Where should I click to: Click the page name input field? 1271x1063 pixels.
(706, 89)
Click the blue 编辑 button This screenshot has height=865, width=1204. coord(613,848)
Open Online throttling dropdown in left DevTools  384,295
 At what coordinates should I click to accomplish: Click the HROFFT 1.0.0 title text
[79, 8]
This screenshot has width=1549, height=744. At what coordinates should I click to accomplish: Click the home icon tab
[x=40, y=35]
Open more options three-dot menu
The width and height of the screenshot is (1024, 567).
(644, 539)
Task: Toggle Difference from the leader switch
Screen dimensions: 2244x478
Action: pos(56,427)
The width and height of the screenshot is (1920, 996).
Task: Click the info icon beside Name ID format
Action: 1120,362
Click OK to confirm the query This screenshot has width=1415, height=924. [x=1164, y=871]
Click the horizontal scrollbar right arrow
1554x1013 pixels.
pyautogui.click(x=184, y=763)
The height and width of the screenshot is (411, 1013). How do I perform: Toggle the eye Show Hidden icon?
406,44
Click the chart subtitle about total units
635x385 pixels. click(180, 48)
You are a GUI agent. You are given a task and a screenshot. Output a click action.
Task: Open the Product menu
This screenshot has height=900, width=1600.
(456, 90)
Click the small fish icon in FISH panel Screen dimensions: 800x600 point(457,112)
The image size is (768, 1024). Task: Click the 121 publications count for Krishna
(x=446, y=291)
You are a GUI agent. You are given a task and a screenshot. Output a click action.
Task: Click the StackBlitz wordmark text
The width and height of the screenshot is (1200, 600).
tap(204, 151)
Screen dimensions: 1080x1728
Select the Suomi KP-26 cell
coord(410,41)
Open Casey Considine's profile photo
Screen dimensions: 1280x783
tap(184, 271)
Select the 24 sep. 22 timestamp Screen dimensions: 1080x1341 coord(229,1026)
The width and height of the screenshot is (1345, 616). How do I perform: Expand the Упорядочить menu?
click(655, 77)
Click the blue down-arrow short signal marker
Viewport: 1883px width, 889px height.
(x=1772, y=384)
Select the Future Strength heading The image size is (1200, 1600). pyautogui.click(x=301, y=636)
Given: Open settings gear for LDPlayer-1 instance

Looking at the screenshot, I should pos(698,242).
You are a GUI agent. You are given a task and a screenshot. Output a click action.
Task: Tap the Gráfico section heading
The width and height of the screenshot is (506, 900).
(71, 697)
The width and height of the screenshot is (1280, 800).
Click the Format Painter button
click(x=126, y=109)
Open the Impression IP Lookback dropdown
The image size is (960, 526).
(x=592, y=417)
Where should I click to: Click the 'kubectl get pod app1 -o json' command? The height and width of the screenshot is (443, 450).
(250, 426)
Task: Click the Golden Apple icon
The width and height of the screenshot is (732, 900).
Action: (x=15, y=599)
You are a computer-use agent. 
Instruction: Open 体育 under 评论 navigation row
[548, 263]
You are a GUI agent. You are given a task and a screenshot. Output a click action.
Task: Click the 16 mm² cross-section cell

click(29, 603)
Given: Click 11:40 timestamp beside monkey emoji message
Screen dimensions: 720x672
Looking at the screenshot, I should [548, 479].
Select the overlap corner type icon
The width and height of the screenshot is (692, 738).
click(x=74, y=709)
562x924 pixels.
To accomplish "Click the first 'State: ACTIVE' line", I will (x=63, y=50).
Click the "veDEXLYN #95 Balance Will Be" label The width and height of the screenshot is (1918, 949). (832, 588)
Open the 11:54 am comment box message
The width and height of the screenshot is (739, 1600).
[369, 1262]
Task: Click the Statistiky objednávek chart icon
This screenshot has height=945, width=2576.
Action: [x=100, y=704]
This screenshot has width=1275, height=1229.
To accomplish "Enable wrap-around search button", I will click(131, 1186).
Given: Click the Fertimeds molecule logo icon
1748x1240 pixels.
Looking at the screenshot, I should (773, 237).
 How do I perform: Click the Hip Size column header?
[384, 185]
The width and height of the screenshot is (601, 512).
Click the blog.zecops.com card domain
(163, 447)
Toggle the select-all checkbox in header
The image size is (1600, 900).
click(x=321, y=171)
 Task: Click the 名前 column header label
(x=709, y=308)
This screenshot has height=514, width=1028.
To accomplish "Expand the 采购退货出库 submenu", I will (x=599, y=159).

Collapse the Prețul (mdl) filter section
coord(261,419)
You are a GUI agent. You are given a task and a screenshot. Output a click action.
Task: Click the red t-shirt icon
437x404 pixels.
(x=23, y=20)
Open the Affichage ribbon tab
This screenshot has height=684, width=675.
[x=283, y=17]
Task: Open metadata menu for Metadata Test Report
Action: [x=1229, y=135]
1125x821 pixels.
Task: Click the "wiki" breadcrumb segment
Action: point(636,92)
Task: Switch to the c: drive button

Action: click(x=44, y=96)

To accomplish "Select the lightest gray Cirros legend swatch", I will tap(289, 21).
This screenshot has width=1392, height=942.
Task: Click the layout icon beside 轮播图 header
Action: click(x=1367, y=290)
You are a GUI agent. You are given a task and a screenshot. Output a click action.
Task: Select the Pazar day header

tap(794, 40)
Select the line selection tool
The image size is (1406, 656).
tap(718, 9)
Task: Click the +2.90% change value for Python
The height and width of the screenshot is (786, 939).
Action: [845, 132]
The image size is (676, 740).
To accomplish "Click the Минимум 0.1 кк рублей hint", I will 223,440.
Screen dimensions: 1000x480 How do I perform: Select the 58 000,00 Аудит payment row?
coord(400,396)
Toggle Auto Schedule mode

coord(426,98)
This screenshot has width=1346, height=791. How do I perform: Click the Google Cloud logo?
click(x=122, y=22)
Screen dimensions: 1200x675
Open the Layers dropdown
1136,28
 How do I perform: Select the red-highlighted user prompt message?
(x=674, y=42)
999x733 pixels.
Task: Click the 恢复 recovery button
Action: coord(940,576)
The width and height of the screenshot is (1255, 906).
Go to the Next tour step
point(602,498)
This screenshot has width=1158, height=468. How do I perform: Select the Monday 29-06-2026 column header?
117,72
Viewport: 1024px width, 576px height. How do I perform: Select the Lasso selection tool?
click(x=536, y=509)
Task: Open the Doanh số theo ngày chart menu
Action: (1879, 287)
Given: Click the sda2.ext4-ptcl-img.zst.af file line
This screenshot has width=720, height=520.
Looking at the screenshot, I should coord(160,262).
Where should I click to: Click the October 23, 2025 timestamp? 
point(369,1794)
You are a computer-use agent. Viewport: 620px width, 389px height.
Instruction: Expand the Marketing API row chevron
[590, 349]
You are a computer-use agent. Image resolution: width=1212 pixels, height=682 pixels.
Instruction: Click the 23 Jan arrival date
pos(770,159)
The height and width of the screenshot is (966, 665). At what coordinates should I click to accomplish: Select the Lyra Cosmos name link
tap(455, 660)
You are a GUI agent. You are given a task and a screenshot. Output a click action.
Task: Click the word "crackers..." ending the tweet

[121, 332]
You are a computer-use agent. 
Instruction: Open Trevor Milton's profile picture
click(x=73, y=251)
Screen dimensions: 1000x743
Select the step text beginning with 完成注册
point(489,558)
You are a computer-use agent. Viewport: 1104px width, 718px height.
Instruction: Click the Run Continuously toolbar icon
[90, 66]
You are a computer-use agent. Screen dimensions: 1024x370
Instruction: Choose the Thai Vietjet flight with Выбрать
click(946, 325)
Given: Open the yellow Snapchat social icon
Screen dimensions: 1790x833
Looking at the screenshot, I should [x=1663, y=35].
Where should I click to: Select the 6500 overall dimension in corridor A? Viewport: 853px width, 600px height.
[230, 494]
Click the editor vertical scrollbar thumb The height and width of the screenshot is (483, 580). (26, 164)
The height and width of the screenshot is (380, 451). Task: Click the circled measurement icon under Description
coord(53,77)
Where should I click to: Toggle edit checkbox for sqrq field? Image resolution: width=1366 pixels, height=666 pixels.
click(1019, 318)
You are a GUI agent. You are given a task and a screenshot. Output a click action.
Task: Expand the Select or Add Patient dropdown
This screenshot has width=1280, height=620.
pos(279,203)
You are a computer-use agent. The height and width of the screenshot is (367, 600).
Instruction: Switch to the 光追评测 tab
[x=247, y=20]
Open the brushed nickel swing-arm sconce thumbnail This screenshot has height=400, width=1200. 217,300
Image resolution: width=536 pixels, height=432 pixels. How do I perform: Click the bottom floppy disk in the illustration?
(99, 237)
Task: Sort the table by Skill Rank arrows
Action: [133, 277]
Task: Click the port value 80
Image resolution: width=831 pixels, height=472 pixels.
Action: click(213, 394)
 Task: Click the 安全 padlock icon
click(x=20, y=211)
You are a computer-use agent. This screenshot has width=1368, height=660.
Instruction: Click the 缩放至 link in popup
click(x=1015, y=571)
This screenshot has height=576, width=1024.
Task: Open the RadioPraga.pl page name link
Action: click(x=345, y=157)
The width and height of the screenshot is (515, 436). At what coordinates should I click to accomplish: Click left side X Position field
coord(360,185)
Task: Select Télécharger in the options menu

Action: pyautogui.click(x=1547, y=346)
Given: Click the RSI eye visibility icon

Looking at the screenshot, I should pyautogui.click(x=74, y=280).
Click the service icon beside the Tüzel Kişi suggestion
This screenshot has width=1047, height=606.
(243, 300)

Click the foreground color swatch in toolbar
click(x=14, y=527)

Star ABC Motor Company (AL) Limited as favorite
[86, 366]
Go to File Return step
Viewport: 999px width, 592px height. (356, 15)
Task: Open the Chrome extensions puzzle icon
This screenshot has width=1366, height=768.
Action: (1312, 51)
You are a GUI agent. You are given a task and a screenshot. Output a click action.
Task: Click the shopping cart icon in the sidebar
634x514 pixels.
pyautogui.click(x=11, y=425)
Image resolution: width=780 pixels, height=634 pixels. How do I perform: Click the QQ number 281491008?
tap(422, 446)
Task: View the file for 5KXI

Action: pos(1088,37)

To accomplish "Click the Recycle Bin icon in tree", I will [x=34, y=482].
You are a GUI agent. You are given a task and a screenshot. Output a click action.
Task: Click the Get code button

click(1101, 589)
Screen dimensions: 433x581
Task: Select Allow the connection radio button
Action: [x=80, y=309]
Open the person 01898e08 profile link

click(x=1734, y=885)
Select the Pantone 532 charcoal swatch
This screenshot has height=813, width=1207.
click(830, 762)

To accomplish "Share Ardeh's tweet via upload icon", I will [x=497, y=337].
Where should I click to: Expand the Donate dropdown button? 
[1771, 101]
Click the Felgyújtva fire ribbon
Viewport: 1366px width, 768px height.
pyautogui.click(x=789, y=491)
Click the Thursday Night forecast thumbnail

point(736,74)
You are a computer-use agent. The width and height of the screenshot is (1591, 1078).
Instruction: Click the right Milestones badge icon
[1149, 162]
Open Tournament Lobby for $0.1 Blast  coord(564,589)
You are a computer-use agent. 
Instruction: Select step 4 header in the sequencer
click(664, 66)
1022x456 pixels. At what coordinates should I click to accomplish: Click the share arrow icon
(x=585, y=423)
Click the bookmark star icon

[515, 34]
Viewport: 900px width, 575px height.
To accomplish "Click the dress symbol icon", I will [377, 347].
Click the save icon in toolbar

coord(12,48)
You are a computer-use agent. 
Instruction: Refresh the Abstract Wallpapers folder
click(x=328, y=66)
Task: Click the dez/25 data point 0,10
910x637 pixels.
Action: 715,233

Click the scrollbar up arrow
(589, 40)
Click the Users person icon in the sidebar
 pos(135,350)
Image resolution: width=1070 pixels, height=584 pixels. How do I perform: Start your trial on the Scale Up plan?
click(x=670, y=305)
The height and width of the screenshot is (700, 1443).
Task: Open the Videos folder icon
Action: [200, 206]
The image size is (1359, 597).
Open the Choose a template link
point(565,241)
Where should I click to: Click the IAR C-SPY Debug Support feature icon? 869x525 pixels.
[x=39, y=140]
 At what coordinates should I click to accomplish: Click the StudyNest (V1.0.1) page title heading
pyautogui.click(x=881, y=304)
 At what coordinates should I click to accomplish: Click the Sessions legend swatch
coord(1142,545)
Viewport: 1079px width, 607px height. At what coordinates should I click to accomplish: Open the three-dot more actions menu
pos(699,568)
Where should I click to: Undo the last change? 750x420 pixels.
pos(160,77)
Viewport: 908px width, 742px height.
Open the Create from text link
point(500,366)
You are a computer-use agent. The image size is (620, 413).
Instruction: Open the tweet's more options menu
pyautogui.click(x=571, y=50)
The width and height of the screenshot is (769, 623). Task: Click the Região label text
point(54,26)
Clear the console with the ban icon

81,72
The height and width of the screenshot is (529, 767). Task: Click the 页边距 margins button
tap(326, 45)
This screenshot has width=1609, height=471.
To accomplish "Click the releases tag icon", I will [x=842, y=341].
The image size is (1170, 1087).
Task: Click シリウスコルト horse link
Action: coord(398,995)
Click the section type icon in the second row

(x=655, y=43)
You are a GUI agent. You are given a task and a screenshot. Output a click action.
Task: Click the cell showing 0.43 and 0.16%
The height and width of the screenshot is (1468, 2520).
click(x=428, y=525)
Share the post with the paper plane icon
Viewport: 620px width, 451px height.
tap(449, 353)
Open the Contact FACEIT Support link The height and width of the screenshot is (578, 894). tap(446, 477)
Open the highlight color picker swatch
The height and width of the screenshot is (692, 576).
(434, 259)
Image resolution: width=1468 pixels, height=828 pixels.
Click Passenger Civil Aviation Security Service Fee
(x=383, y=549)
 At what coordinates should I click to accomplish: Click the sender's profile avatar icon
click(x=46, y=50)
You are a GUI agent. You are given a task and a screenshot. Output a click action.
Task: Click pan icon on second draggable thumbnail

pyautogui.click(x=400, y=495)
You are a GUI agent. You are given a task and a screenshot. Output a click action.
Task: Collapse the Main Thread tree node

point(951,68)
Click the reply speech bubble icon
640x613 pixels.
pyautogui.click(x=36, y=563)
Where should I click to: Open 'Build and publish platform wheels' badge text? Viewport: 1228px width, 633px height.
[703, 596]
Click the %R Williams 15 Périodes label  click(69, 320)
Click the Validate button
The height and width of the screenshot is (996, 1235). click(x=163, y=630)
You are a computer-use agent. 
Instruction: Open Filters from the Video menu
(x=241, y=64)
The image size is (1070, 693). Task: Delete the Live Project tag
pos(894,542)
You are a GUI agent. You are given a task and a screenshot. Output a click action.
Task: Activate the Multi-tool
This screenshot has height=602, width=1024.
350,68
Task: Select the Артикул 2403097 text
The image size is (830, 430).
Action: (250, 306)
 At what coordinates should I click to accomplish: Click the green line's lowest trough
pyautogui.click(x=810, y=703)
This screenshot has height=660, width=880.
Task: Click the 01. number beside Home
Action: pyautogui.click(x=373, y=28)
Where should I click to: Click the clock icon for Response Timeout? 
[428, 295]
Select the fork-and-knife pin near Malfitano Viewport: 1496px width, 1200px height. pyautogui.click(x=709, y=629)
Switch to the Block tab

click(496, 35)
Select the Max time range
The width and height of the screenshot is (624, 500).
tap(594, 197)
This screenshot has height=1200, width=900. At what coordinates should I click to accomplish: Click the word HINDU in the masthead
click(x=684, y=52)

**Instructions to follow:**
Give an exact copy of the lines above from the line with "Instruction: Click the 23 Jan arrival date" up to and including the line with "You are a computer-use agent. Viewport: 1104px", and leave everything else out.

**Task output:**
Instruction: Click the 23 Jan arrival date
pos(770,159)
The height and width of the screenshot is (966, 665). At what coordinates should I click to accomplish: Select the Lyra Cosmos name link
tap(455, 660)
You are a GUI agent. You are given a task and a screenshot. Output a click action.
Task: Click the word "crackers..." ending the tweet

[121, 332]
You are a computer-use agent. 
Instruction: Open Trevor Milton's profile picture
click(x=73, y=251)
Screen dimensions: 1000x743
Select the step text beginning with 完成注册
point(489,558)
You are a computer-use agent. Viewport: 1104px width, 718px height.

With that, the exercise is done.